O caso gira em torno de um contrato de repasse celebrado com a Caixa Econômica Federal em 2012, que acabou se tornando o centro de uma controvérsia jurídica e administrativa. À época, o acordo foi firmado com base em uma decisão liminar — ou seja, uma autorização provisória da Justiça. No entanto, essa liminar foi posteriormente derrubada em decisão definitiva, o que anulou os efeitos do contrato e obrigou o município a devolver os recursos recebidos.

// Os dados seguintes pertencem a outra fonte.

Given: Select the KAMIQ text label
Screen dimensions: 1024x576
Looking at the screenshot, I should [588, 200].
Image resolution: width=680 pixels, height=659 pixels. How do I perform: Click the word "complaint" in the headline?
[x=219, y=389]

Segundo o processo, o problema não foi apenas a perda da validade do contrato, mas o fato de que os valores não foram devolvidos dentro do prazo, nem foram encontrados nas contas da Prefeitura quando a gestão seguinte assumiu, em 2021. Também não havia documentação suficiente que justificasse ou permitisse regularizar a situação, agravando ainda mais o cenário.
A consequência foi imediata e prejudicial: o município acabou inscrito no CAUC (Cadastro Único de Convênios), uma espécie de “lista de inadimplentes” do Governo Federal. Essa inclusão impede cidades de receber novos repasses voluntários da União, travando investimentos e dificultando a execução de obras e serviços essenciais.

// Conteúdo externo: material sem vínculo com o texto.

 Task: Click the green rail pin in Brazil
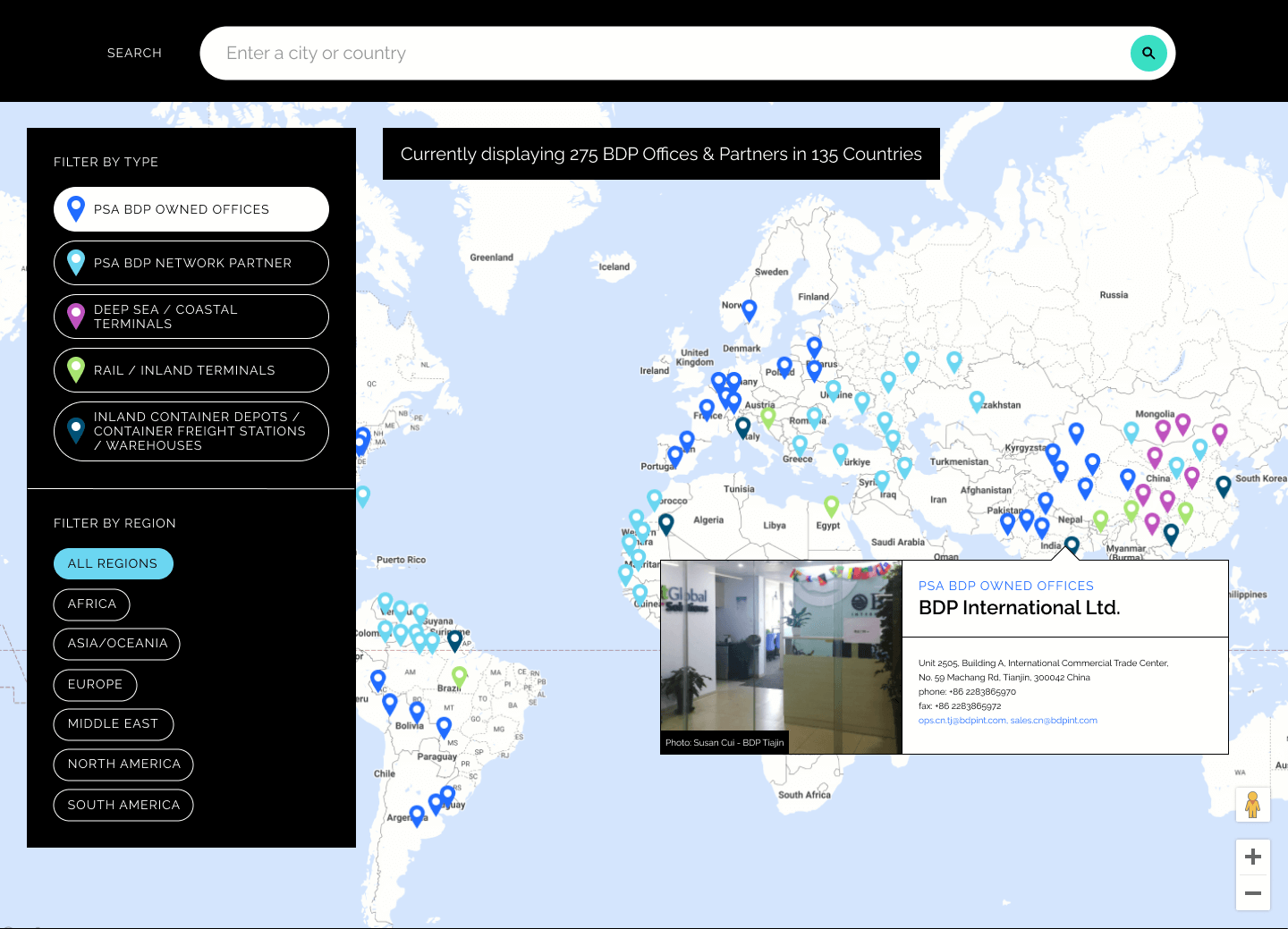click(459, 676)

Um relatório do Tribunal de Contas do Estado de Pernambuco já havia apontado a ausência de comprovação da correta aplicação dos recursos, atribuindo ao então gestor a responsabilidade direta pelo dano ao erário. Para o órgão, ao firmar o contrato amparado por uma decisão judicial provisória, o ex-prefeito assumiu o risco de um possível desfecho desfavorável — o que acabou se concretizando.

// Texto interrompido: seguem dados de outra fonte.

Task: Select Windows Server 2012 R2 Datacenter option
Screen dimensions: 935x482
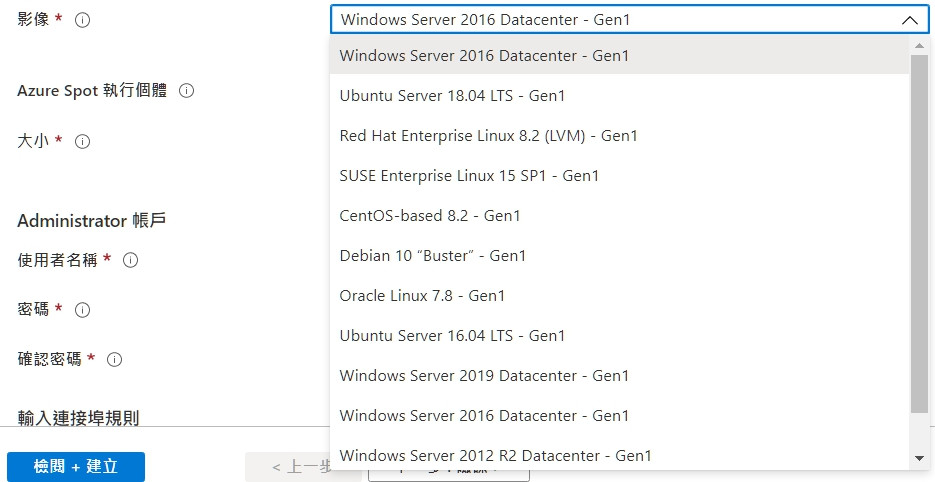Action: pyautogui.click(x=495, y=456)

Na sentença, a Justiça foi enfática ao reconhecer o prejuízo aos cofres públicos. O entendimento é de que o município recebeu recursos condicionados à manutenção da liminar, condição que não se confirmou. Com isso, surgiu a obrigação de devolução, que não foi cumprida, resultando no bloqueio administrativo e no impacto financeiro para a cidade.
Ainda de acordo com a decisão, cabia ao gestor adotar medidas preventivas para proteger o dinheiro público, especialmente diante da insegurança jurídica do contrato. A omissão nesse sentido foi determinante para a condenação.
A Prefeitura de Garanhuns destacou que precisou assumir o prejuízo perante a União e, posteriormente, recorrer à Justiça para tentar recompor os cofres municipais. A ação foi considerada procedente, consolidando o entendimento de que houve dano ao erário e responsabilidade direta do ex-gestor.
O caso reforça a importância da cautela na administração pública, especialmente em contratos firmados sob decisões judiciais provisórias. Para além do impacto político, a decisão acende um alerta sobre os riscos administrativos que podem comprometer o funcionamento financeiro dos municípios e afetar diretamente a população.